▶ [What to do] Which of the lines below contain the string "will"? Pull each one out of the data.

[Source information]

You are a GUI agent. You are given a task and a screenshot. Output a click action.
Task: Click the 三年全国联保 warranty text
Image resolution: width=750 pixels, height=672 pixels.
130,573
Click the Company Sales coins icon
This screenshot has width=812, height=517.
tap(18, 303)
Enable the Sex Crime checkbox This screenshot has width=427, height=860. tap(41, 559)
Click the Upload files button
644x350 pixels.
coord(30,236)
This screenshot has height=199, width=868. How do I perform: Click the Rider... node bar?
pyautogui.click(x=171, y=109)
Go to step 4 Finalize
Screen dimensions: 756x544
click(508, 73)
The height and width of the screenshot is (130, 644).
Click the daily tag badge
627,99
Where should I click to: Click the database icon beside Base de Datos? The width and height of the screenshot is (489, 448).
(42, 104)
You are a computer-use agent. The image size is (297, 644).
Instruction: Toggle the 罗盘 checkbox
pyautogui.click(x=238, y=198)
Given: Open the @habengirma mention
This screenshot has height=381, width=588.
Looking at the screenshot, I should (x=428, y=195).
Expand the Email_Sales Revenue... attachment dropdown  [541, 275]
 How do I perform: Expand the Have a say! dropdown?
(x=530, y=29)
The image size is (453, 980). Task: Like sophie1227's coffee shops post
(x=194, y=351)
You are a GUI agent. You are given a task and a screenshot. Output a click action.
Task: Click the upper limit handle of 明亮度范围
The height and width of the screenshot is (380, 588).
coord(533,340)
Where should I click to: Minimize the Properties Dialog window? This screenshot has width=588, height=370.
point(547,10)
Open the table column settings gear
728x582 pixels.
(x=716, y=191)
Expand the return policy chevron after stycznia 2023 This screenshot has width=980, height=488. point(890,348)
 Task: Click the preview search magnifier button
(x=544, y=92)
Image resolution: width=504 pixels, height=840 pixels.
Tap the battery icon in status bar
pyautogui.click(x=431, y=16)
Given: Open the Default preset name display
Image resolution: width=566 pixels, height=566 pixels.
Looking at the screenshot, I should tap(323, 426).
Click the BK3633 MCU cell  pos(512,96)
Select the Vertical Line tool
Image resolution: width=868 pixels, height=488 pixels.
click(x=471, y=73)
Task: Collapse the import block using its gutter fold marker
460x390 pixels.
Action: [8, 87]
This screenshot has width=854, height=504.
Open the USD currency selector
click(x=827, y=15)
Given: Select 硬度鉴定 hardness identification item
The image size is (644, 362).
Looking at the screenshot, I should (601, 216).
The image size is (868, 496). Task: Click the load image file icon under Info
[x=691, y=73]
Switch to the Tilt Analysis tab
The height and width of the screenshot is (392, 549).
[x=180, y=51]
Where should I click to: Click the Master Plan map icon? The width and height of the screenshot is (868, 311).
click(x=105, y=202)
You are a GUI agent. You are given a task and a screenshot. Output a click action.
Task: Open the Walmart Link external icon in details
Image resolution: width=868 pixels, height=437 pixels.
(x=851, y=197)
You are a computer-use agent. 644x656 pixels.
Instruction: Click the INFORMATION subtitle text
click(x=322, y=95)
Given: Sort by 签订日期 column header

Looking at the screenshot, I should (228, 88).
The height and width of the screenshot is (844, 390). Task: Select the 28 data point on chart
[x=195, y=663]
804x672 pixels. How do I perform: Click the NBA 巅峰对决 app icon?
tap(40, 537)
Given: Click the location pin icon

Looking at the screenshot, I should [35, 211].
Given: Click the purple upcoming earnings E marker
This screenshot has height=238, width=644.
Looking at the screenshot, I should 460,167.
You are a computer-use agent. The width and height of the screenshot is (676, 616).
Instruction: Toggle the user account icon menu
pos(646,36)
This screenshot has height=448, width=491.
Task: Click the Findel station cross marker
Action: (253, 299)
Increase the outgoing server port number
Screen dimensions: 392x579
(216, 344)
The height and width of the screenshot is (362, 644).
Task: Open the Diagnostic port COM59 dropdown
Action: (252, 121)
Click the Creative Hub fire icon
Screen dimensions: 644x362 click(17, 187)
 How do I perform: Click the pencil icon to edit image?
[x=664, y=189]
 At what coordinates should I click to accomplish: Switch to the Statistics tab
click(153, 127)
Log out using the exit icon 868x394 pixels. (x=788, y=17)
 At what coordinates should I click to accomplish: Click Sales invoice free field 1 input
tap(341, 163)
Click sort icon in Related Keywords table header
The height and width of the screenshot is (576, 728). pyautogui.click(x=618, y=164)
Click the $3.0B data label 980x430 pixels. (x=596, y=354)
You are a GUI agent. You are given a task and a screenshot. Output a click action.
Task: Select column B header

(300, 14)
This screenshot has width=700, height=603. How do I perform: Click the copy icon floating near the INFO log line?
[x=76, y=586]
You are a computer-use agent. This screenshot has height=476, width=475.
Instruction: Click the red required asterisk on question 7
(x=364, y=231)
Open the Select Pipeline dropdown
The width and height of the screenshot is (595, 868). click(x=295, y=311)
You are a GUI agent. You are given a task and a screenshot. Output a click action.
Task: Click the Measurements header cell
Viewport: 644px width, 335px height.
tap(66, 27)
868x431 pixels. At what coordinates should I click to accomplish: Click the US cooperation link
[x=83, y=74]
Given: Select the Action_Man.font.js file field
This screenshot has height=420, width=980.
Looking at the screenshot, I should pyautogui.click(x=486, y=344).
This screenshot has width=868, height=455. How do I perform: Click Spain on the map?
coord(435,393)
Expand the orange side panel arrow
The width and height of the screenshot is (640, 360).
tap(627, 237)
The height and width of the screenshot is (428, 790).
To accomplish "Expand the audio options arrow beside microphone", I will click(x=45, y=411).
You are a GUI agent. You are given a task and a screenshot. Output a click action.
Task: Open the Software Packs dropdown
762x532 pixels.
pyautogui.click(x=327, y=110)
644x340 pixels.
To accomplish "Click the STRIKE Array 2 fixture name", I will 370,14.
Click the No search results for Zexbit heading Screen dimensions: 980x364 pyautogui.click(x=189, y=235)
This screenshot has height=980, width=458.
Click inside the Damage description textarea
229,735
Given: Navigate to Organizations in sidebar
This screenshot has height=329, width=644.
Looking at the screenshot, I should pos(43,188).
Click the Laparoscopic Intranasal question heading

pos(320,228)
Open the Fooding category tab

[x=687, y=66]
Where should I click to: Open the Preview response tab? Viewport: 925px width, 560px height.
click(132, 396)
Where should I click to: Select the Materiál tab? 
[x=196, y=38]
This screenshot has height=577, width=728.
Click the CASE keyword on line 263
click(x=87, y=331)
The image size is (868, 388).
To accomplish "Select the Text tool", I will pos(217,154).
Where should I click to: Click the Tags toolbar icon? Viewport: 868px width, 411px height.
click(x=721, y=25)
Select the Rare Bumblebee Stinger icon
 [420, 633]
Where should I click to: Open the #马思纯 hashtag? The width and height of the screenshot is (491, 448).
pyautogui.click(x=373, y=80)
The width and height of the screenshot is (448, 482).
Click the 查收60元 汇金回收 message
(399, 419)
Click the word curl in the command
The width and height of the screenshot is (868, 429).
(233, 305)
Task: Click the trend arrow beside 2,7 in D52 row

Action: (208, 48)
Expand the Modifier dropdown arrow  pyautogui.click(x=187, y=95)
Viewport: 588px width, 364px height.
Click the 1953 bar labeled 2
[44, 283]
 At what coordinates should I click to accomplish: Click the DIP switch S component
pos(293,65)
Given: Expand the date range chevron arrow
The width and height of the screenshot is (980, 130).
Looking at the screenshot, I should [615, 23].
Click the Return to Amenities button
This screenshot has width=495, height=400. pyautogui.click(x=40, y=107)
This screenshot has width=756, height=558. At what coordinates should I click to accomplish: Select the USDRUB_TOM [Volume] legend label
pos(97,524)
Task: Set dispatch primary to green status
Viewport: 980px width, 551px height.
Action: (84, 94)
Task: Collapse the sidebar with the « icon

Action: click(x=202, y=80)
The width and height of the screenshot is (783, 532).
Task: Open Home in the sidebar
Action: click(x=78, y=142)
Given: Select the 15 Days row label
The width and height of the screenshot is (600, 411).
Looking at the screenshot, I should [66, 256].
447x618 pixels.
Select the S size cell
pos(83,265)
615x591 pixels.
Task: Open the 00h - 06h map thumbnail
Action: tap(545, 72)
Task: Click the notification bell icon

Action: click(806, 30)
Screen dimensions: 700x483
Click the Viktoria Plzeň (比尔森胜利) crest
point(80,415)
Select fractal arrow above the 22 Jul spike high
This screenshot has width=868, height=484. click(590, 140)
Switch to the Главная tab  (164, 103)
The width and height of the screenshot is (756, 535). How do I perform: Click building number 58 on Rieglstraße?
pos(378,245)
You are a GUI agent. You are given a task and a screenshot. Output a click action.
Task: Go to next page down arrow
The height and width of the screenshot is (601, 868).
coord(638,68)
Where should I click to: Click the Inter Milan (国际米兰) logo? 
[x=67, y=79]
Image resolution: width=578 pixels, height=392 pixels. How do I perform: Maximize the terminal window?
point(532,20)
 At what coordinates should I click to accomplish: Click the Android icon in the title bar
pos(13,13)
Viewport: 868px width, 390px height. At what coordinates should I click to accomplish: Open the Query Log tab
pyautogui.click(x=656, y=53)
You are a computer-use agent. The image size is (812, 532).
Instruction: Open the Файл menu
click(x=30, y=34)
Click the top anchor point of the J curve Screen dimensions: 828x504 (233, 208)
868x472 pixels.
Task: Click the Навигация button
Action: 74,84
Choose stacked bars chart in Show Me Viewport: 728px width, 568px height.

[/Source information]

▶ [Result of this exercise]
To accomplish "Expand the audio options arrow beside microphone", I will click(x=45, y=411).
To accomplish "Click the STRIKE Array 2 fixture name", I will 370,14.
To accomplish "Select the Text tool", I will pos(217,154).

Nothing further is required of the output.